Source material:

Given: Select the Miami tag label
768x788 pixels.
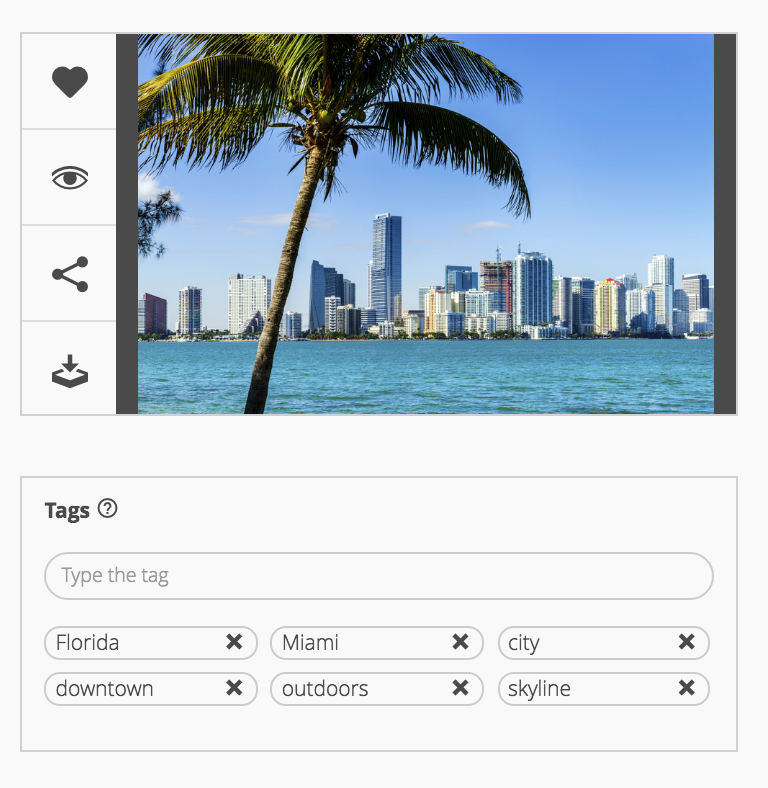Looking at the screenshot, I should tap(310, 643).
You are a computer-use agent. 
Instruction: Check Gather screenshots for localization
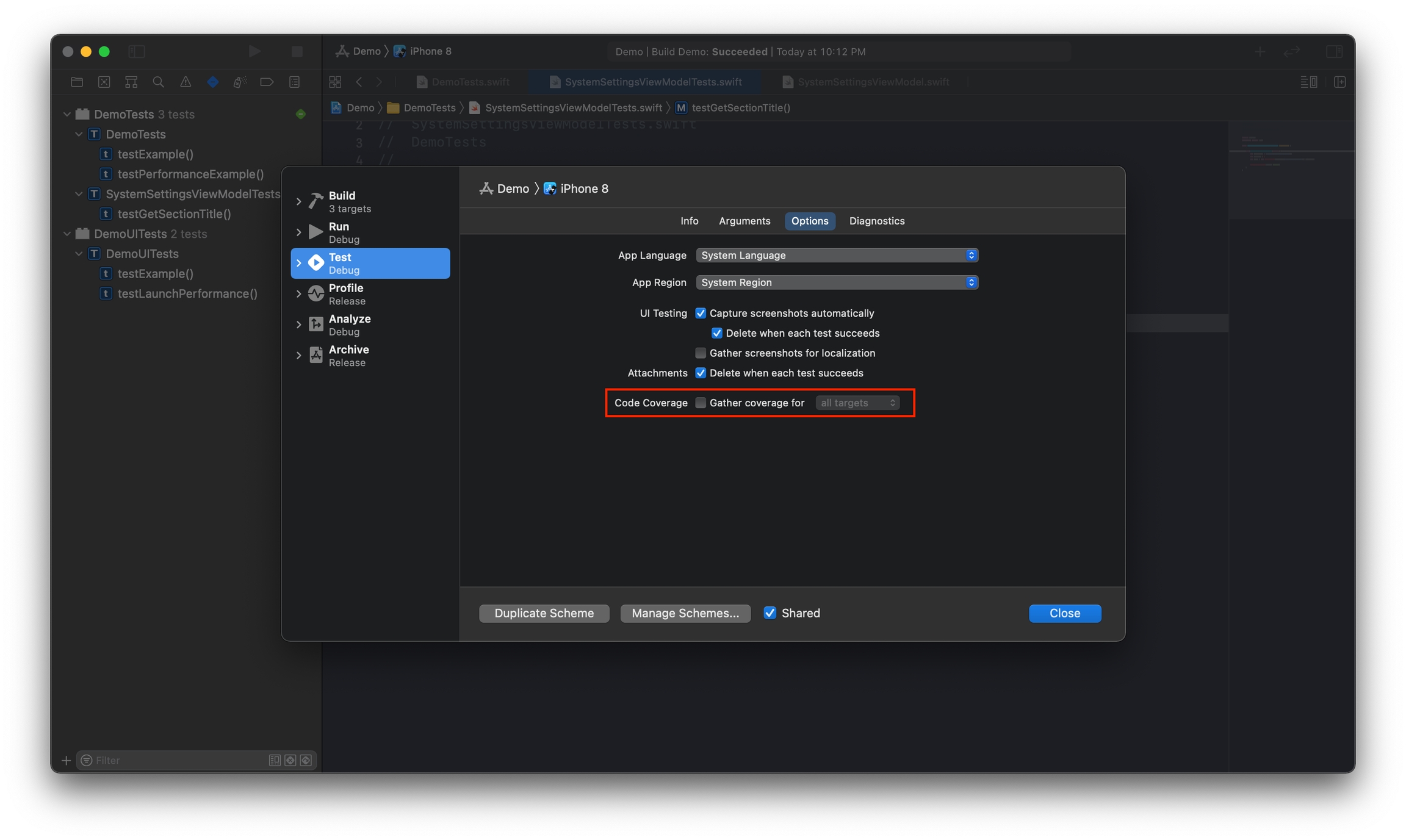click(x=701, y=353)
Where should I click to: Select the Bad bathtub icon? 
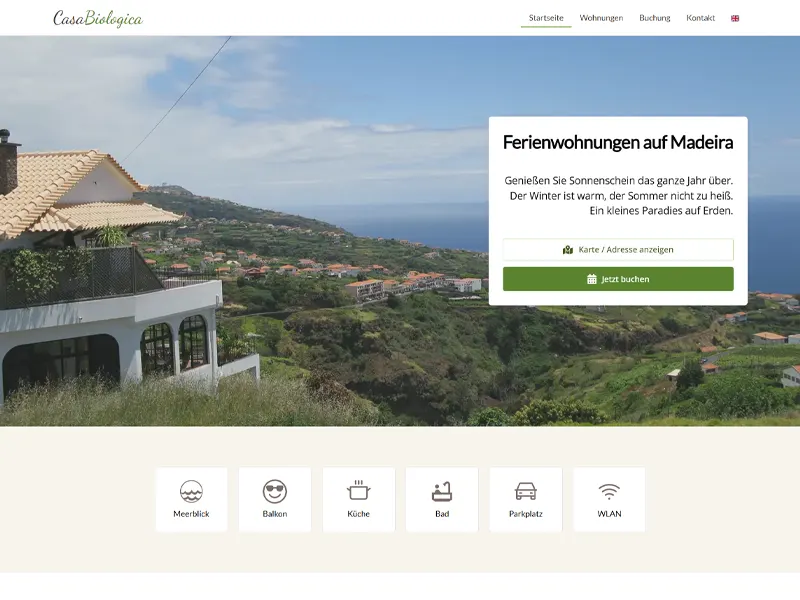click(442, 491)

Task: Pull out every line of the material above that contains the string "Select", and copy each one in full.

Answer below:
Given: Select the Miami tag label
Where should I click to: Select the Bad bathtub icon? 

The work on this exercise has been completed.